Carlos Tavares defende uma comissão que avalie o mérito dos candidatos a funções de fiscalização da gestão das empresas e que a CMVM avalie idoneidade

O líder do grupo de trabalho que elaborou a reforma da supervisão financeira (que ainda não está em consulta pública), sugere assim que que haja uma avaliação do desempenho dos membros dos órgãos de administração e fiscalização das empresas de dimensão significativa e que esta deverá caber “a uma comissão prevista estatutariamente e composta maioritariamente por membros independentes”.

Essa comissão deve assegurar que os processos de selecção e nomeação são transparentes e garantem igualdade de oportunidades, defende. “Para isso, deve adoptar mecanismos de difusão que permitam que todos os potenciais candidatos possam manifestar a sua disponibilidade e demonstrar o seu mérito para a ocupação da posição em causa e assegurar que entre candidatos alternativos adequados ao perfil são escolhidos os que apresentam maior mérito e, em igualdade de condições, aqueles cuja escolha contribua para o objectivo de diversidade”, diz Carlos Tavares.

“A escolha das pessoas é o elemento crucial.
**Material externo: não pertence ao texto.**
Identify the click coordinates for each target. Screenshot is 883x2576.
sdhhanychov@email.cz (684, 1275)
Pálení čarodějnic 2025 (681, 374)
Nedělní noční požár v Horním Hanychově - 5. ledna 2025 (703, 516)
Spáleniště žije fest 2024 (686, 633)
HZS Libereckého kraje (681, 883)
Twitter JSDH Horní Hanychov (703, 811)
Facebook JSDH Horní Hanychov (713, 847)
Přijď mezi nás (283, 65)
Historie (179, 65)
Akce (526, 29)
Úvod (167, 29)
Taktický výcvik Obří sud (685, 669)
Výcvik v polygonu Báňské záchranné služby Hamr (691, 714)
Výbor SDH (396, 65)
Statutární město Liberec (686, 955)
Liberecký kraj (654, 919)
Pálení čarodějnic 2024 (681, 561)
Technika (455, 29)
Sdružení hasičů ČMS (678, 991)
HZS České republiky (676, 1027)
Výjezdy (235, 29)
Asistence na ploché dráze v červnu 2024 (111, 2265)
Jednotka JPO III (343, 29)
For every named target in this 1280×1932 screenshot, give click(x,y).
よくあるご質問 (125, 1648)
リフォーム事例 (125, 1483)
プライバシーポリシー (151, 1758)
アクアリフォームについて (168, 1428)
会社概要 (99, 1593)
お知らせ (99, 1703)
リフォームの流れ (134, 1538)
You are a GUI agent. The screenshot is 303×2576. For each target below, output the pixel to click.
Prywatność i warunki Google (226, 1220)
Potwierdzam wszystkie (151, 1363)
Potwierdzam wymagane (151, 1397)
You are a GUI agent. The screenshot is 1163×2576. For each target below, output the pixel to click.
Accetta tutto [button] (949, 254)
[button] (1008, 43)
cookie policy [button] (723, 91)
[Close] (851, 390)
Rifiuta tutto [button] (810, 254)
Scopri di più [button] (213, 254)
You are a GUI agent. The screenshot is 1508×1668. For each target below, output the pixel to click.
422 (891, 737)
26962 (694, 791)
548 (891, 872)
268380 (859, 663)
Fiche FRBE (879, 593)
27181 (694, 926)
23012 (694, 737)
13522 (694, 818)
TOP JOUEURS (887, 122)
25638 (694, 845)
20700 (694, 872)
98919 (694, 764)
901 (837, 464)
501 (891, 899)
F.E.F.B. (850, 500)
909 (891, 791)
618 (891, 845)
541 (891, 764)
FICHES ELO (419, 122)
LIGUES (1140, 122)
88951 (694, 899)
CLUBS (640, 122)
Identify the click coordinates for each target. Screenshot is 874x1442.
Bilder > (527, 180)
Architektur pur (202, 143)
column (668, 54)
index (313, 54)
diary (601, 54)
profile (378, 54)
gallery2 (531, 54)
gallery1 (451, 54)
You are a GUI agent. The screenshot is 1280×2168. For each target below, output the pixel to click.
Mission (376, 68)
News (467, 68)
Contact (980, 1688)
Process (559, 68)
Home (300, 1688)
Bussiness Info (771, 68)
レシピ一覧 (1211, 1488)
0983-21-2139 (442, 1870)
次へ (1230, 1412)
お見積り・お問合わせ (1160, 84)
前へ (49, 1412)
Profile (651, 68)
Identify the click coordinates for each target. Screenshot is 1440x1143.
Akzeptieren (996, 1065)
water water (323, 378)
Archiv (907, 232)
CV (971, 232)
Tal como o é a existência de mecanismos efectivos de sanção para os maus comportamentos e as más práticas”, disse ainda.

Além disso, “tenho defendido igualmente que os membros dos órgãos sociais de empresas não financeiras que fazem apelo à poupança pública através do mercado de capitais deveriam ser objecto de um processo de avaliação de idoneidade, neste caso pela CMVM”, defendeu o ex-presidente do regulador do mercado de capitais. Isto é, defende que a CMVM fique incumbida de um processo de “fit & proper” dos administradores de empresas cotadas não financeiras.

Disse ainda que o papel dos acionistas é insubstituível, dizendo que “não podem demitir-se da escolha criteriosa e da avaliação daqueles que elegem para, afinal, gerir o seu dinheiro. Nem da avaliação da forma como o governo da sociedade está a ser executado na prática. Nem podem, os accionistas mais poderosos, cair na tentação de usar o seu poder em benefício próprio contra os interesses da empresa e, portanto, da generalidade dos accionistas”, apelou.

A transparência das políticas de envolvimento e investimento dos investidores institucionais nas empresas em que são accionistas; o controlo da idoneidade dos gestores de empresas que fazem apelo público à poupança; a regulamentação mais estrita das transacções com partes relacionadas; nas sociedades financeiras, restrição do financiamento a accionistas qualificados e a empresas relacionadas; proibição do financiamento de acções próprias e o sancionamento da actuação de accionistas qualificados em benefício próprio, são as propostas deixadas pelo ex-presidente da CMVM

“Estes princípios, bem como todas as boas regras e práticas de “corporate governance” são válidos e facilmente transponíveis para as empresas onde o Estado tem participação e influência significativa”, acrescenta ainda.

Carlos Tavares não esquece a importância do “primeiro pilar”, ou seja, as leis e os regulamentos. “E neste campo ainda há progressos significativos a fazer. Em primeiro lugar, observa-se uma grande diversidade das leis societárias nos países da UE,, com implicações, por exemplo na estrutura das administrações; nos direitos dos accionistas minoritários; e nas regras relativas a transacções com partes relacionadas. Em segundo lugar, verifica-se igualmente grande diversidade dos regimes de OPA, fruto de uma directiva plena de opções para quase tudo. Embora estes dois aspectos sejam relevantíssimos para uma maior integração dos mercados de capitais europeus”, defende.

O ex-presidente da CMVM defendeu a revisão da Directiva de Auditoria dizendo que “representou um progresso assinalável, ao estabelecer regras mais precisas em matéria de rotação obrigatória de auditores e de prevenção de conflitos de interesses, bem como mecanismos de supervisão mais exigentes”, acrescenta. “Mas antes do papel dos auditores está o dos órgãos de fiscalização das sociedades”, reforçou.

“Tolerância zero para os desvios à ética dos comportamentos, às boas práticas empresariais e aos valores fundamentais”, concluiu.